GIVEN REQUEST: In the listing below, change each "Where should I click to" to "Where do I click to" and keep everything else the same.

Word and element pointing entries:
┌──
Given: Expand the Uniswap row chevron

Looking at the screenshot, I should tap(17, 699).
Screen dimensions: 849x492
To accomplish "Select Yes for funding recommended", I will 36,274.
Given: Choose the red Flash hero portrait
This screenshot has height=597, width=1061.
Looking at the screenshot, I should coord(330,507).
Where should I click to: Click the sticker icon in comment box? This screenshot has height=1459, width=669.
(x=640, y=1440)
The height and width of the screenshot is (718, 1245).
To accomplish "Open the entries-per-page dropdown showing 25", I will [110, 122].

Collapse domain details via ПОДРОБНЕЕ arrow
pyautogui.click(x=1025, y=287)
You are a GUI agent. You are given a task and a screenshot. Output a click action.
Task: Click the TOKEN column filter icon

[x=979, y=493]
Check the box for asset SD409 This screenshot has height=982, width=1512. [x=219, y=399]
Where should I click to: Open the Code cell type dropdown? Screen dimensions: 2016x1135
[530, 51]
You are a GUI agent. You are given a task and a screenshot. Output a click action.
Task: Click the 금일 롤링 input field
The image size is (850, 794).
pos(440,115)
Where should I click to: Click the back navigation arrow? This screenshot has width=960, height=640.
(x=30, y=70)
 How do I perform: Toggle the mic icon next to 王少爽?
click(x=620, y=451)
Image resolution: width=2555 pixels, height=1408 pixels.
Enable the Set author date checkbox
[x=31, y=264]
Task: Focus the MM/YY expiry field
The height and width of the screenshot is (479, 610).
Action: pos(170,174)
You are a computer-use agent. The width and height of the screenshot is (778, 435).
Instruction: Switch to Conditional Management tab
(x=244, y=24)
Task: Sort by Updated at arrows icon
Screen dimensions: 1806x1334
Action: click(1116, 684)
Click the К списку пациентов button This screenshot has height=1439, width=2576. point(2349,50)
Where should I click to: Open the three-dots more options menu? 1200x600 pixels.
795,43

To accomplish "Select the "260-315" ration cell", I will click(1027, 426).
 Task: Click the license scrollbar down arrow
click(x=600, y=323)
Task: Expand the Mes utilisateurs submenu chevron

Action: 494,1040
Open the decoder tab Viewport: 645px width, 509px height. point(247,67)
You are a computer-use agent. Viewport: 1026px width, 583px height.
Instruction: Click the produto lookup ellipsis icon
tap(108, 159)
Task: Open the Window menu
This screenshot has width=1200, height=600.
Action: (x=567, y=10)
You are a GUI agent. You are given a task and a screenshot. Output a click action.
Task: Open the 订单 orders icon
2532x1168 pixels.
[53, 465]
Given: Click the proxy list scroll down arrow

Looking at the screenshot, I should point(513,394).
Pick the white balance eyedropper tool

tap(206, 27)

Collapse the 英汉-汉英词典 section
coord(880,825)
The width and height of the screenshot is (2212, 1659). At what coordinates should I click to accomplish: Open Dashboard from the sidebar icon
└──
THE ANSWER:
Given: Expand the Uniswap row chevron

Looking at the screenshot, I should tap(17, 699).
Screen dimensions: 849x492
To accomplish "Select Yes for funding recommended", I will 36,274.
Given: Choose the red Flash hero portrait
This screenshot has height=597, width=1061.
Looking at the screenshot, I should coord(330,507).
Where do I click to: Click the sticker icon in comment box? This screenshot has height=1459, width=669.
(x=640, y=1440)
The height and width of the screenshot is (718, 1245).
To accomplish "Open the entries-per-page dropdown showing 25", I will [110, 122].

Collapse domain details via ПОДРОБНЕЕ arrow
pyautogui.click(x=1025, y=287)
You are a GUI agent. You are given a task and a screenshot. Output a click action.
Task: Click the TOKEN column filter icon

[x=979, y=493]
Check the box for asset SD409 This screenshot has height=982, width=1512. [x=219, y=399]
Where do I click to: Open the Code cell type dropdown? Screen dimensions: 2016x1135
[530, 51]
You are a GUI agent. You are given a task and a screenshot. Output a click action.
Task: Click the 금일 롤링 input field
The image size is (850, 794).
pos(440,115)
Where do I click to: Click the back navigation arrow? This screenshot has width=960, height=640.
(x=30, y=70)
 How do I perform: Toggle the mic icon next to 王少爽?
click(x=620, y=451)
Image resolution: width=2555 pixels, height=1408 pixels.
Enable the Set author date checkbox
[x=31, y=264]
Task: Focus the MM/YY expiry field
The height and width of the screenshot is (479, 610).
Action: pos(170,174)
You are a computer-use agent. The width and height of the screenshot is (778, 435).
Instruction: Switch to Conditional Management tab
(x=244, y=24)
Task: Sort by Updated at arrows icon
Screen dimensions: 1806x1334
Action: click(1116, 684)
Click the К списку пациентов button This screenshot has height=1439, width=2576. point(2349,50)
Where do I click to: Open the three-dots more options menu? 1200x600 pixels.
795,43

To accomplish "Select the "260-315" ration cell", I will click(1027, 426).
 Task: Click the license scrollbar down arrow
click(x=600, y=323)
Task: Expand the Mes utilisateurs submenu chevron

Action: 494,1040
Open the decoder tab Viewport: 645px width, 509px height. point(247,67)
You are a computer-use agent. Viewport: 1026px width, 583px height.
Instruction: Click the produto lookup ellipsis icon
tap(108, 159)
Task: Open the Window menu
This screenshot has width=1200, height=600.
Action: (x=567, y=10)
You are a GUI agent. You are given a task and a screenshot. Output a click action.
Task: Open the 订单 orders icon
2532x1168 pixels.
[53, 465]
Given: Click the proxy list scroll down arrow

Looking at the screenshot, I should point(513,394).
Pick the white balance eyedropper tool

tap(206, 27)

Collapse the 英汉-汉英词典 section
coord(880,825)
The width and height of the screenshot is (2212, 1659). At what coordinates should I click to accomplish: Open Dashboard from the sidebar icon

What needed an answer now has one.